Tasks to carry out -
1. Reproduce word for word the passage in the stem cell immunotherapy text below, from "Results of a" to "how it works.".
2. According to the stem cell immunotherapy text below, what percentage of control mice were still alive after 50 days?
3. List every numerical quantity, with its unit, that the stem cell immunotherapy text below states.

Text for analysis -
--------

Results of a new study, published in the journal Cancer Research, suggest that adult stem cells from mice when converted to antigen-specific T cells - the immune system's cells that fight cancer tumour cells - are highly effective in fighting cancer. This type of treatment is called immunotherapy - where the treatment involves actively boosting the patients immune system by introducing new specific T cells. Professor of Medicine & Immunology Jianxsun Song from the Penn State College of Medicine, who led the research, describes how it works.
"Tumours grow because patients lack the kind of antigen-specific T cells needed to kill the cancer. An approach called adoptive T cell immunotherapy generates the T cells outside the body, which are then used inside the body to target cancer cells."
However, accessing enough T cells in the lab is difficult so Song and his team looked at using stem cells to solve the problem. By inserting DNA in to the stem cells, the research team changed the mouse stem cells into immune cells and injected them into mice with tumours. After 50 days, 100 percent of the mice in the study were still alive, compared to 55 percent of control mice.
A limitation of this potential therapy is that it currently takes at least six weeks for the stem cells to develop into T cells in the body. In addition, potential side effects need to be considered - stem cells may develop into other harmful cells in the body. Researchers are now studying how to use the process in human cells.

--------

Information -

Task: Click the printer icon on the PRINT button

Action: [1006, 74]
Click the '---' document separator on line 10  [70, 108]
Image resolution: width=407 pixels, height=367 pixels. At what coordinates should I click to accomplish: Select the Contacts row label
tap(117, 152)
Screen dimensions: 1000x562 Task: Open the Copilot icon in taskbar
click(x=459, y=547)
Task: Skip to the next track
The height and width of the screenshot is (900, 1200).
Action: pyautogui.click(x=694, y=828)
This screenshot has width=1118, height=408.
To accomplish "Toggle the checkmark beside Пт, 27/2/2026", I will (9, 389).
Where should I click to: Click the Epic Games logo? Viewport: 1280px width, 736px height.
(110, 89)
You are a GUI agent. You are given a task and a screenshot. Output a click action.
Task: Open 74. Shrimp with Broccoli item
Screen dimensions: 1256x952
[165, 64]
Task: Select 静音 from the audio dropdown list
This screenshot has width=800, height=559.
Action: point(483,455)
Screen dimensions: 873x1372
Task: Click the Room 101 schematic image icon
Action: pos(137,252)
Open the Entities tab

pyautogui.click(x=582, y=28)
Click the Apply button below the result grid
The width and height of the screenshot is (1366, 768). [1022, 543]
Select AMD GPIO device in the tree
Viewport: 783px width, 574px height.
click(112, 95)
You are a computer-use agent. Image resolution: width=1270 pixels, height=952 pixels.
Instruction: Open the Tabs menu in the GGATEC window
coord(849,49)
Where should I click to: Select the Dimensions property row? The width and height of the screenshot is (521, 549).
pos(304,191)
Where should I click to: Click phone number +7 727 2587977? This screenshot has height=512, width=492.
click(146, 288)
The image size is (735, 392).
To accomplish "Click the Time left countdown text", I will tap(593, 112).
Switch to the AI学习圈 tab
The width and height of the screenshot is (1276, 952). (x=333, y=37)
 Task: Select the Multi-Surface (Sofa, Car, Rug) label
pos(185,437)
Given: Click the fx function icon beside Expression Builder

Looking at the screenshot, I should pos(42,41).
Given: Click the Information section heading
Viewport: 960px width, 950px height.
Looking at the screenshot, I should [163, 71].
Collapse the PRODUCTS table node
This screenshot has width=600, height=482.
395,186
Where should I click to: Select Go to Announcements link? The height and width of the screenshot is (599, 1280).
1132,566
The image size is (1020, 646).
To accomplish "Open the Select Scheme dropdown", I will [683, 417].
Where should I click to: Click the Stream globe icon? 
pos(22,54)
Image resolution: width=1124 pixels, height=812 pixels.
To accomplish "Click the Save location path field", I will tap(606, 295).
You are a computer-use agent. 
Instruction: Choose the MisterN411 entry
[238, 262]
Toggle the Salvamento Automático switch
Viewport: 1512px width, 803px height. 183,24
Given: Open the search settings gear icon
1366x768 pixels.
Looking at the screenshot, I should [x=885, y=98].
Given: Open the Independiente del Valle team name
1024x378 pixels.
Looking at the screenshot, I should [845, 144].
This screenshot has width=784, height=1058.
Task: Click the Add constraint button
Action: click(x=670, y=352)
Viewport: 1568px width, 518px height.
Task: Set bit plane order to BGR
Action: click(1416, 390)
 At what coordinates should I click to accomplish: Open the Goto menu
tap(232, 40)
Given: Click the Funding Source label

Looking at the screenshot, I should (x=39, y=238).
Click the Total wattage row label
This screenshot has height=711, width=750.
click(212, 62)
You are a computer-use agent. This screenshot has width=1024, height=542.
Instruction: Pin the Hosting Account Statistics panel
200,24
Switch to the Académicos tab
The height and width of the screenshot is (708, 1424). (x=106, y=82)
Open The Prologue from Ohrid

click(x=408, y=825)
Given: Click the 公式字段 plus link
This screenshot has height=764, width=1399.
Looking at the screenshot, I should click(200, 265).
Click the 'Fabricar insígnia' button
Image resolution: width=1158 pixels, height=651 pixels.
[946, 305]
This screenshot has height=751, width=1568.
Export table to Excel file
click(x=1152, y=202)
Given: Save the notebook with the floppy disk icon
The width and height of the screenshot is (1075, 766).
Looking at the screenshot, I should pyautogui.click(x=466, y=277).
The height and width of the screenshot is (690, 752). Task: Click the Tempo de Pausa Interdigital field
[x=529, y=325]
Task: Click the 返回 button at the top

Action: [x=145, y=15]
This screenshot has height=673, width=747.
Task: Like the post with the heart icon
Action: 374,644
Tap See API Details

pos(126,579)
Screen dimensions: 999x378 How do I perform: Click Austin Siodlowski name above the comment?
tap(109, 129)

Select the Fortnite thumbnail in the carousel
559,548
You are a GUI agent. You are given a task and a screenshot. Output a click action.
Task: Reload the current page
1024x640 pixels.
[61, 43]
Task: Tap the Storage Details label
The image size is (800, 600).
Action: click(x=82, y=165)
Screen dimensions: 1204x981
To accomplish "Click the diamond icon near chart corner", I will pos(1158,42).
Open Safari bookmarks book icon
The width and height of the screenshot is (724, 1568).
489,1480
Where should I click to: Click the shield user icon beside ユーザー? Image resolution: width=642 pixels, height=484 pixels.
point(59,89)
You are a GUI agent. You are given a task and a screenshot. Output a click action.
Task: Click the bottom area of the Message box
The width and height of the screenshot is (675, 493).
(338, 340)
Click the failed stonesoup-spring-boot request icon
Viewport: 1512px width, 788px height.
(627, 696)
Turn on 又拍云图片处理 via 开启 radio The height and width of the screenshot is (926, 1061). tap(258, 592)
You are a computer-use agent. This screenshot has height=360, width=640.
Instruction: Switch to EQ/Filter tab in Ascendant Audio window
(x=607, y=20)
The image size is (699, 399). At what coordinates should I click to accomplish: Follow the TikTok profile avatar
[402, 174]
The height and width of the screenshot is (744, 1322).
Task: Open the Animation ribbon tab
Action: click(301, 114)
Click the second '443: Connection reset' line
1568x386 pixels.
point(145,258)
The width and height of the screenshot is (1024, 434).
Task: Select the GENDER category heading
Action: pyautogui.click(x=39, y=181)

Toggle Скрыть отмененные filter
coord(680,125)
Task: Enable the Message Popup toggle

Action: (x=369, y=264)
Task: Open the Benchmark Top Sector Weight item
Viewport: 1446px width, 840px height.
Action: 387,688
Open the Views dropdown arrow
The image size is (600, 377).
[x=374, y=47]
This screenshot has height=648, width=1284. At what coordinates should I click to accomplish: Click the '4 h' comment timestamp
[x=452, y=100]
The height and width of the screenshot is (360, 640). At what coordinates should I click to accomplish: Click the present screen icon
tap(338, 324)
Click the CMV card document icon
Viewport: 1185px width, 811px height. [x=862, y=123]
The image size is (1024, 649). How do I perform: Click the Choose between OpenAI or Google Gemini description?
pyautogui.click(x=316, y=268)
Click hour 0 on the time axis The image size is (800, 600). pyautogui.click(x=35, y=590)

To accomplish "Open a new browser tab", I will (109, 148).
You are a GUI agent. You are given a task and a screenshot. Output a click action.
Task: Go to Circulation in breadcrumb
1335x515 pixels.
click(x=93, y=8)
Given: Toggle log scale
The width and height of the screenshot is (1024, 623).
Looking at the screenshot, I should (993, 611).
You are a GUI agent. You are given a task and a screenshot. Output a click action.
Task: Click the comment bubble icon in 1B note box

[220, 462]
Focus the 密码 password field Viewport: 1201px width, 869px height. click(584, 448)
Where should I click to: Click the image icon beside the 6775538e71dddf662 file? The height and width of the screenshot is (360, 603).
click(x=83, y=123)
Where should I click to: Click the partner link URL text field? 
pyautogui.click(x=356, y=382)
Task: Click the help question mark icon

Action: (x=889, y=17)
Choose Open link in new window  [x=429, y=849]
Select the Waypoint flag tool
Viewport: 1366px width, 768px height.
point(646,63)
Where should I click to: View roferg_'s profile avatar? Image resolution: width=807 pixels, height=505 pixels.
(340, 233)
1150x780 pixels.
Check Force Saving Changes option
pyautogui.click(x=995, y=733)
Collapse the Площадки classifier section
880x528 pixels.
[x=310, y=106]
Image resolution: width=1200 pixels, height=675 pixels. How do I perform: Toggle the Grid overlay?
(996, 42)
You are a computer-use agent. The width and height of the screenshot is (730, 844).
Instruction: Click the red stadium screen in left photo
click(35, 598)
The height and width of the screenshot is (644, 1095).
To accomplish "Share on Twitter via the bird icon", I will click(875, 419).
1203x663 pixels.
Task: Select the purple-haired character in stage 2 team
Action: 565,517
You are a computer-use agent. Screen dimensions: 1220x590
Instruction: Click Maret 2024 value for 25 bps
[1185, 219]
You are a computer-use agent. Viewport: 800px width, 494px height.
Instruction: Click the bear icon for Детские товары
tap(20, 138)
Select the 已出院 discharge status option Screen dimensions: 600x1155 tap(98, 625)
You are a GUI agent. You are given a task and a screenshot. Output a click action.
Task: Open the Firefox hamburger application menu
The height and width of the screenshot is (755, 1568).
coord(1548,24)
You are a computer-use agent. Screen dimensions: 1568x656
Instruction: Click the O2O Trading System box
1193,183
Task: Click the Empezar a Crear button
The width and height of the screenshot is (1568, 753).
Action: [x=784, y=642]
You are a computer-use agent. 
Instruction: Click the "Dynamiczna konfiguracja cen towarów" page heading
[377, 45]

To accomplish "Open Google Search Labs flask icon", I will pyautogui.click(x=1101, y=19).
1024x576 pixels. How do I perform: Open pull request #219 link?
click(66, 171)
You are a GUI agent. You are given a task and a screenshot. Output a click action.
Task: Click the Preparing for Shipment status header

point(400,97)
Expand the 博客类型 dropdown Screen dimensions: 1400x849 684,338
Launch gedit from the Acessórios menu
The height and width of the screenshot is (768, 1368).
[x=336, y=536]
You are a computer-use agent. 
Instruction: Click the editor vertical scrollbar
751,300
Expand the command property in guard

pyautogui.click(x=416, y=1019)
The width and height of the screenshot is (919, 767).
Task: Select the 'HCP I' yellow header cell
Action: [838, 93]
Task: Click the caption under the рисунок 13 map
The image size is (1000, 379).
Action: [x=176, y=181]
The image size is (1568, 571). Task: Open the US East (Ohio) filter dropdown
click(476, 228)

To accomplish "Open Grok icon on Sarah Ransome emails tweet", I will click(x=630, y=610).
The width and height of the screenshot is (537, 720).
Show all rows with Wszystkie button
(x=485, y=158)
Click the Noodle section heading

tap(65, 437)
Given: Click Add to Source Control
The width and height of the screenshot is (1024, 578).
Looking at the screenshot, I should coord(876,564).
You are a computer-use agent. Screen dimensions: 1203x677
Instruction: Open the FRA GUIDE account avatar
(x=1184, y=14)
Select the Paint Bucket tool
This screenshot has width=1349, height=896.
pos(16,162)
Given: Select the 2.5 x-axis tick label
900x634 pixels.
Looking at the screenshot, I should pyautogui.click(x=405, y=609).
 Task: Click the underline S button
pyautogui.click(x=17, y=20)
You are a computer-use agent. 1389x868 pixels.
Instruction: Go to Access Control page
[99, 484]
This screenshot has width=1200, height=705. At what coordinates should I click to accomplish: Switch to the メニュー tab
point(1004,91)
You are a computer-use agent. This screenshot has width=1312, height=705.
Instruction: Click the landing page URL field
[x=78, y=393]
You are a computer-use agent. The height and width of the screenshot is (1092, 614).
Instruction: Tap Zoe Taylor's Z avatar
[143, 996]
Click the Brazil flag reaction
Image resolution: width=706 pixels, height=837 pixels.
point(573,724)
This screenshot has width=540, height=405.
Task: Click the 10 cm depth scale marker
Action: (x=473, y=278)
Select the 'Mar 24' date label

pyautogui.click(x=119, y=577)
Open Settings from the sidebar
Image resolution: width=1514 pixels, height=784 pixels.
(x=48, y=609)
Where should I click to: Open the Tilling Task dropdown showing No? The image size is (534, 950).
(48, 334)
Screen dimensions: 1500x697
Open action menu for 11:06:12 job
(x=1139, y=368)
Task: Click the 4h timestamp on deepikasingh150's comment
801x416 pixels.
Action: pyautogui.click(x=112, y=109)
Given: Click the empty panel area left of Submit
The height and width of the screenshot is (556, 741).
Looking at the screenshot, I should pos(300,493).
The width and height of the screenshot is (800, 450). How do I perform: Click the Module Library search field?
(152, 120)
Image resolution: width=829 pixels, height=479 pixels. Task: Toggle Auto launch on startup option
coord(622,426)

--------

Answer list -
1.
Results of a new study, published in the journal Cancer Research, suggest that adult stem cells from mice when converted to antigen-specific T cells - the immune system's cells that fight cancer tumour cells - are highly effective in fighting cancer. This type of treatment is called immunotherapy - where the treatment involves actively boosting the patients immune system by introducing new specific T cells. Professor of Medicine & Immunology Jianxsun Song from the Penn State College of Medicine, who led the research, describes how it works.

2. 55 percent

3.
- 50 days
- 100 percent
- 55 percent
- at least six weeks